In this exercise, retype exactly and only the lines from the top of the entries below through the line that holds "Select the 'nominal cross section' label", omitting pictures.

_ _ _ _ _ _ _

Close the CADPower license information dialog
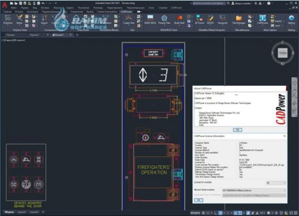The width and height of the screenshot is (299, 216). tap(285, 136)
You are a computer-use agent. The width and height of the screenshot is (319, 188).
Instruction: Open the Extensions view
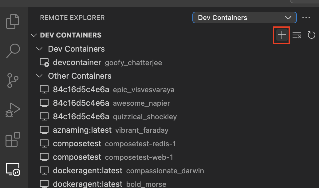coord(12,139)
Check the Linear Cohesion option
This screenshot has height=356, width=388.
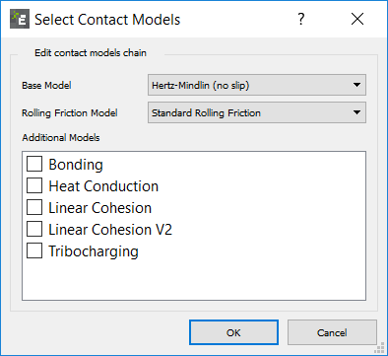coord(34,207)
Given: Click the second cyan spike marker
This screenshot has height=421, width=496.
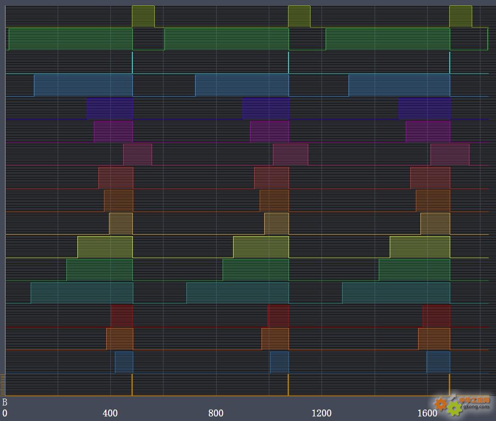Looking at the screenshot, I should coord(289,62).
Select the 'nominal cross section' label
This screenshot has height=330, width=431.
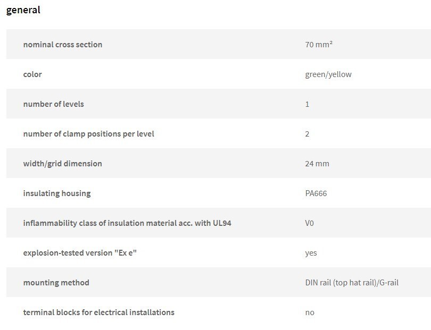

_ _ _ _ _ _ _

● **Answer below**
Close the CADPower license information dialog
The width and height of the screenshot is (299, 216). tap(285, 136)
You are a computer-use agent. The width and height of the screenshot is (319, 188).
Instruction: Open the Extensions view
coord(12,139)
Check the Linear Cohesion option
This screenshot has height=356, width=388.
coord(34,207)
Given: Click the second cyan spike marker
This screenshot has height=421, width=496.
Looking at the screenshot, I should coord(289,62).
Select the 'nominal cross section' label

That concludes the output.